This article on John 7:39 is about the Holy Spirit as the Spirit of Jesus Christ. 

Source: Clarion, 2013. 2 pages.

John 7:39 - Pentecost as the Outpouring of Christ's Spirit

For the Spirit was not yet.

John 7:39; author's translation

The event of Pentecost, when the Holy Spirit is poured out on the church, occasions a notorious question: what exactly is new about the Spirit's ac­tivity post-Pentecost? In response to this query theologians often rightly indicate that the Spirit now works, in the first place, on a wider terrain than he did before, no longer restricting himself largely to the land of Israel but moving also throughout Gentile realms; and secondly, he works with greater power. The music produced by the Spirit remains the same in the new covenant, one pastor explained, but now the volume is cranked. Perhaps you're like me and you find that an­swer correct, but insufficient.

What John says about the Spirit in chapter 7, though initially per­plexing, is instructive for this inquiry.

Up to that time the Spirit had not been given, John writes, since Jesus had not yet been glorified.

The Greek text is even more striking: "For the Spirit was not yet, since Jesus had not been glorified."

In what sense was the Spirit "not yet"? He was already active in the life of Jesus as the one by whom Jesus was conceived, who descended on him like a dove at his baptism and then drove him – like the scapegoat in Leviticus, now dirtied by the sin-polluted waters of the Jordan – into the wilderness to be tempted by the devil, and later gave him unction to preach in the synagogue in Nazareth.

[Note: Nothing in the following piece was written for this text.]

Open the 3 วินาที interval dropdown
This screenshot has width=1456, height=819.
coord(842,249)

Even earlier in redemptive his­tory, in time of the old covenant, the Spirit was active: enabling the crafts­men of the tabernacle, empowering the judges, equipping Israel's leaders, inspiring the prophets, converting sinners, and resurrecting the spiritu­ally dead. We find him busy already in the first chapter of the Bible, hov­ering over the face of the waters.

In what sense does John mean "the Spirit was not yet"? The context in John 7 is highly illuminating:

On the last and the greatest day of the Feast, Jesus stood up and said in a loud voice, "If anyone is thirsty, let him come to me and drink. Whoever believes in me, as the Scripture has said, streams of living water will flow from within him." By this he meant the Spirit, whom those who believed in him were later to receive. Up that time the Spirit had not yet been given, since Jesus had not yet been glorified.John 7:37-39

Jesus introduces himself as the source of living water, the fulfilment both of the wilderness rock smitten by Moses, from which living water flowed, and of the new temple of God envisaged in Ezekiel 47, from which waters emerged. Jesus will dispense the waters of the Spirit, but not before his glorification: "For the Spirit was not yet, since Jesus had not been glorified."

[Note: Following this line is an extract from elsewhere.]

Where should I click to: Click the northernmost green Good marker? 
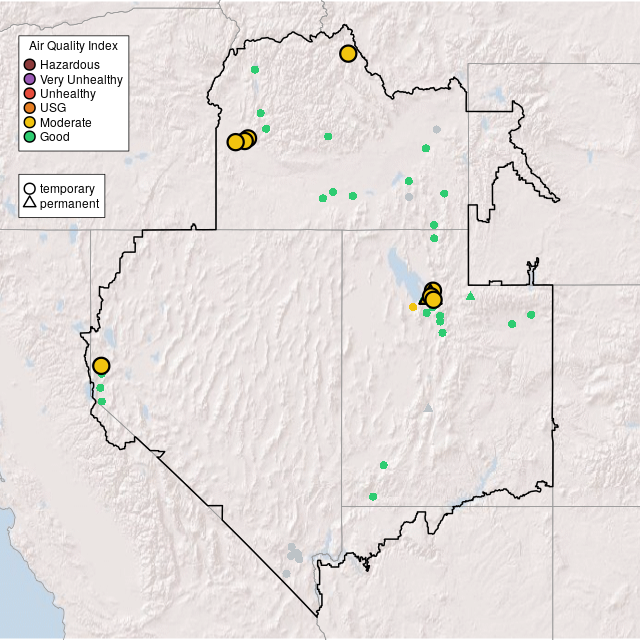coord(255,70)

The glorification of Jesus occurs, especially for John, at the cross, even prior to his resurrection and ascen­sion. The hour for the Son of Man to be glorified is the hour of his death, the hour of his cross (12:23). When Jesus dies, blood and water flow from his side: the blood of forgiveness (as the sacrifice for sins), and the water of new life (in the Spirit).

"The Spirit was not yet" means for John that "the Spirit of the cruci­fied Jesus was not yet given." At the ascension the Spirit becomes the pos­session, the personal property, of the crucified and now risen Saviour. The Spirit is placed at Christ's disposal as the reward for his ministry, to be deployed for the purposes of his kingdom (Acts 2:33). The Holy Spirit therefore assumes a new identity in the new covenant and becomes, by the blessing of the Father, the Spirit of Christ, the Spirit of the Lord, the Spirit of Jesus. In this sense, Paul argues in 1 Corinthians 15:45, Christ has become "a life-giving Spirit."

What is new about the Spirit's activity post-Pentecost? The Spirit poured out at Pentecost is specifically the Spirit of Christ. The very same Spirit – who was present and active at Christ's conception, by whom he was anointed at baptism, who guided him throughout his temptations, empow­ered him in his miracles, energized him in his sacrifice, and vindicated him in his resurrection – now in­dwells believers. To have the Spirit, in other words, is to have the incar­nate, obedient, crucified, resurrected, and exalted Christ indwelling you.

The Holy Spirit, through his union with the incarnate Son of God, accumu­lated resources which he now brings to bear upon the lives of believers, repro­ducing in them the holiness of Christ. As Jesus himself says of the Spirit in John 16:14,

He will bring glory to me by taking from what is mine and mak­ing it known to you.